### Try it
A verbatim copy of the entries is the required answer.

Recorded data
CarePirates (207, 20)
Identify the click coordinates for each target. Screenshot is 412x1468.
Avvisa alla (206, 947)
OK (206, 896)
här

### Answer for the task
CarePirates (207, 20)
Identify the click coordinates for each target. Screenshot is 412x1468.
Avvisa alla (206, 947)
OK (206, 896)
här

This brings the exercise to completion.